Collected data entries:
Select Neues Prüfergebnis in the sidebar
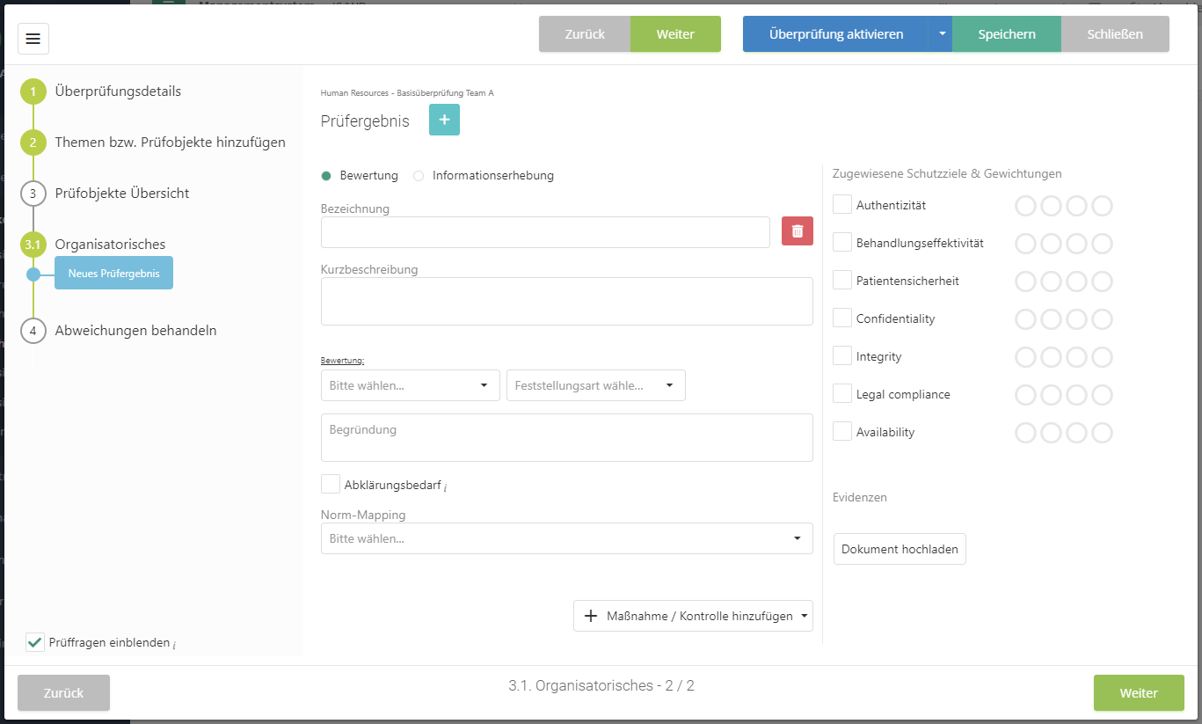The height and width of the screenshot is (724, 1202). [x=113, y=274]
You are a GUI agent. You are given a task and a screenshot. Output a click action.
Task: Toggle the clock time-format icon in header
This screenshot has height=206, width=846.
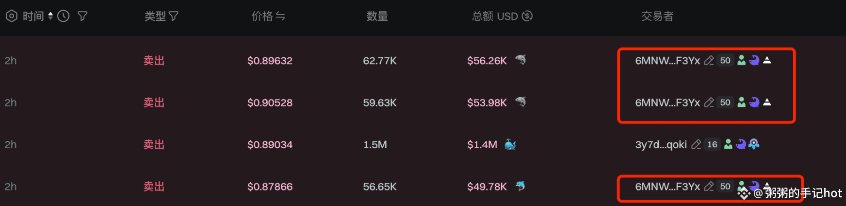coord(64,16)
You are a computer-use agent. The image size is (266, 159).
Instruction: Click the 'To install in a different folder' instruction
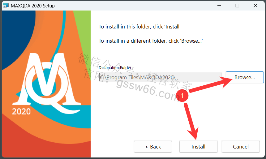(x=151, y=41)
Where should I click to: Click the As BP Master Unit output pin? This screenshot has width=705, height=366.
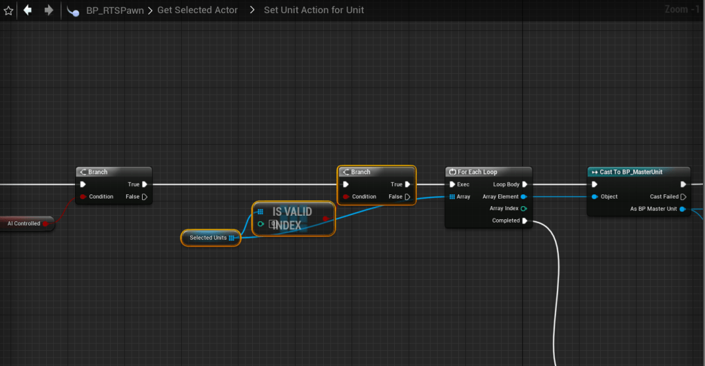point(683,209)
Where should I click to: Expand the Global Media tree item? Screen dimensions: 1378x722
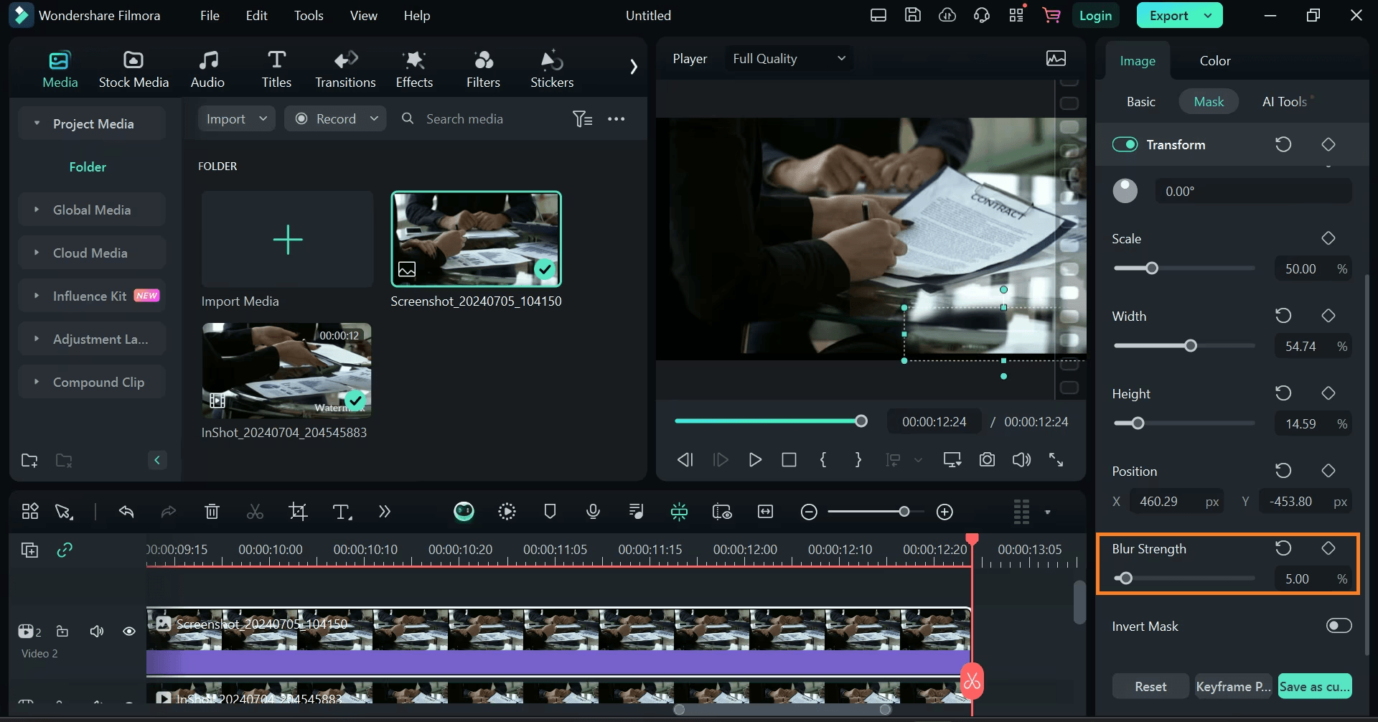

PROBLEM DETAILS ▸
Only lines with the word "agent" are wanted. Find and copy them from the records above.

FINAL ANSWER ▸
You are a GUI agent. You are given a task and a screenshot. Output a click action.
You are a computer-use agent. The image size is (266, 159).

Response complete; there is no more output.